Looks like your son is in pre-school...

Yes, he is. But this is not me pontificating to him on sharing tiffin.

Then?

It’s about the booming sharing economy, powered by those immensely popular apps.

You mean those ride, rent-sharing apps in the US?

Not just in the US -- such applications and services are popular across many developed countries. The sharing economy is a multi-billion market now. A report shows rent-sharing services alone generated $3.5 billion in revenues in 2013. This market could grow to as big as $110 billion over the next few years.

That’s a big number. But this is not a new idea, right?

Yes. People have been sharing things since time immemorial. But with the arrival of Internet, especially the technologies that enabled people access the Web on the go, made sharing easier. As smartphones got popular, several apps were created to meet such needs. Today, people share almost everything they own. Cars, home space, equipment, content and even babysitting time.
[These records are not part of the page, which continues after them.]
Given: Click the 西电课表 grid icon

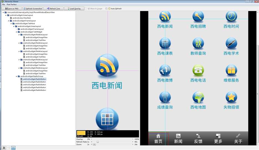Looking at the screenshot, I should tap(165, 43).
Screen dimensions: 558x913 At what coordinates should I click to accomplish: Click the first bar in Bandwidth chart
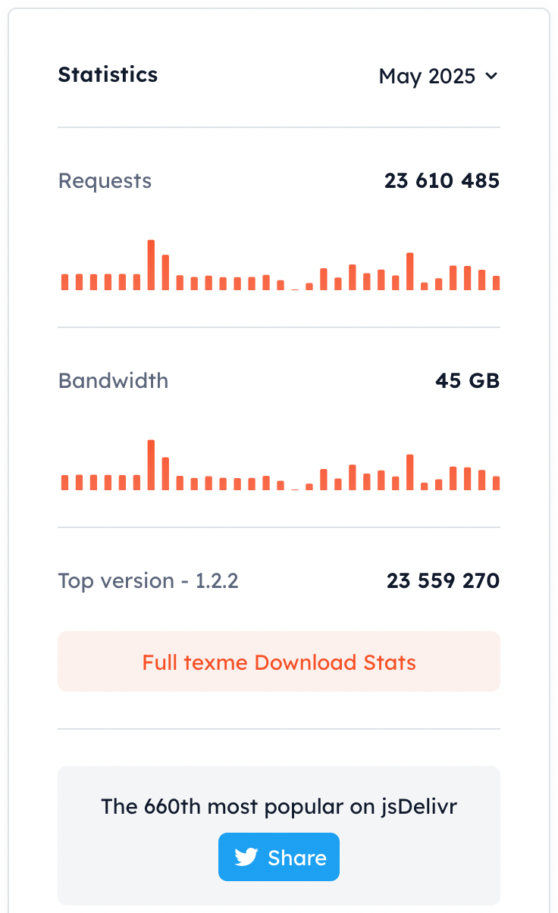[x=65, y=483]
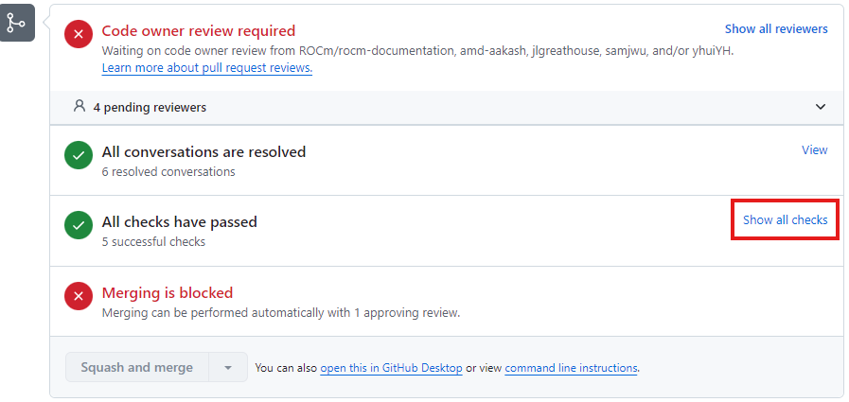
Task: Click the person icon beside pending reviewers
Action: pyautogui.click(x=80, y=107)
Many, especially those in the world of computing, would like to call this the age of community- and collaborative-consumption, or peer-to-peer sharing.

Is it like the torrent services?

Collaborative consumption is not piracy, which is what most torrent services are all about. This is, again, not a new thing. Collaborative consumption hit the jackpot when it went online. Location-based services, GPS, online payments and social networking platforms made it a huge success across the globe.
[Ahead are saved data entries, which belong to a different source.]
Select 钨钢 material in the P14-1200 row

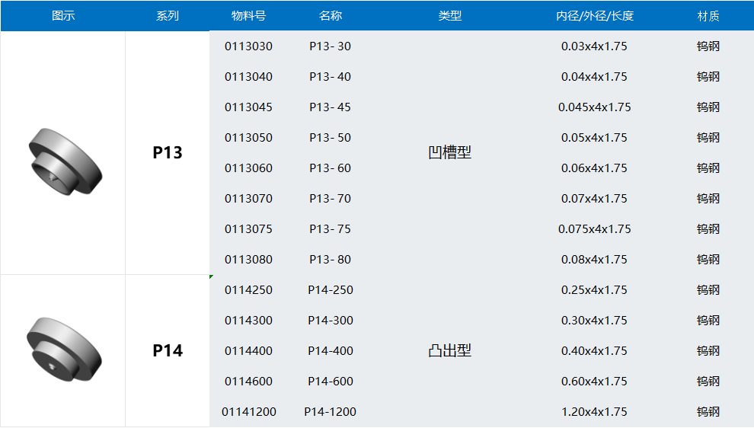click(x=708, y=412)
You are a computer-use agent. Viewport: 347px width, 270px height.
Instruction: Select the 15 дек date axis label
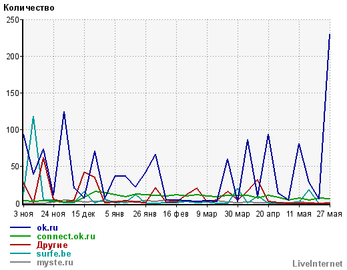click(83, 214)
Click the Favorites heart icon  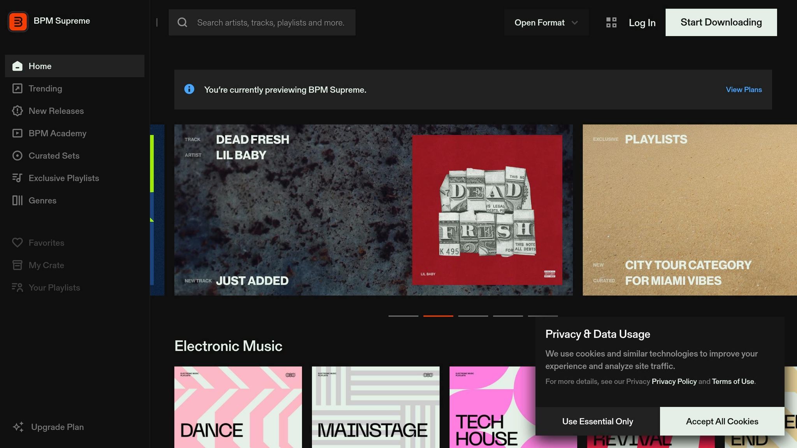(x=17, y=243)
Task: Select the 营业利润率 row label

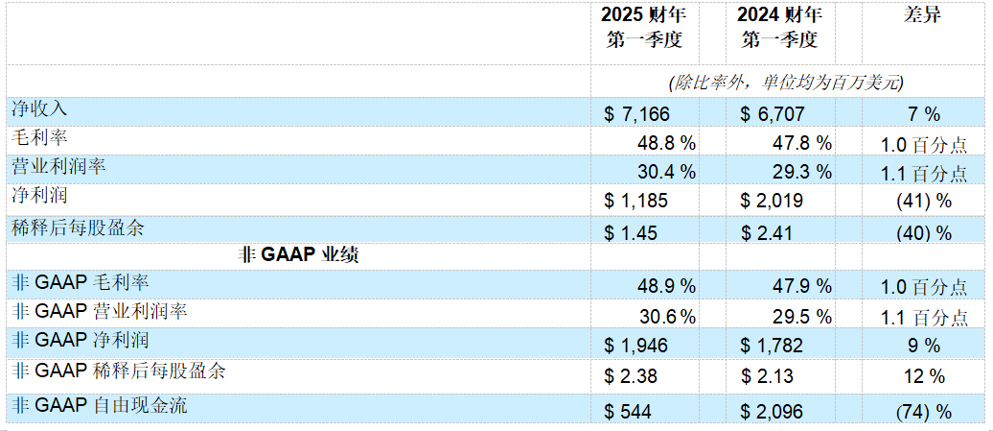Action: click(58, 166)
Many companies have figured out that the real value of the sharing economy lies in its ability to transform the overall quality of life. Home-rental service Airbnb, founded in 2008, in the US is, perhaps, the most popular example of this transformation. Today, the US alone has hundreds of services-sharing apps such as Airbnb, SnapGoods (sharing high-end goods), Uber and Lyft (ride-sharing). Europe has taxi-sharing services such as Drivy and Blablacar, and more. These firms are the darlings of investors and venture capitalists. Airbnb has, for instance, raised about $830 million and it is reportedly valued at $10 billion, more than hotel chains like Hyatt and Wyndham.

But I heard Airbnb ran into some regulatory hurdles.

Yes. In the US, authorities feel such services carry some danger. For instance, there could be safety issues when residential societies become tourist havens; many may not follow rules on tourist security; ride-sharing firms may not take responsibility on insuring drivers and so on. In many cases, these services dodge taxes. In the US, a study shows states would lose out on a at least 3.4 per cent in annual tax revenues; almost $23.4 billion, courtesy ride-sharing services. According to Sidecar CEO Sunil Paul, US auto ownership would be cut in half over the next decade thanks to social car-sharing services.

Fewer cars sounds nice to me.

Yes. Finally, we will learn to live with less and less and live in style too. But many still think the sharing phenomenon is a response to the economic slowdown in many countries, especially the US, and won’t last long.

But the apostles of the sharing economy says it’s just a new segment of business which is sustainable and human-friendly and with a little caution and attention security and service quality issues can be tackled. They feel ‘rent’ will be the new ‘own’ and, of course, sharing is caring.

What about India?

There are some players, but not many have made it big. Rideshare, ZingHopper, RideInSync and Ridingo are some of them. But they are yet to make the cut, especially in the B2C segment.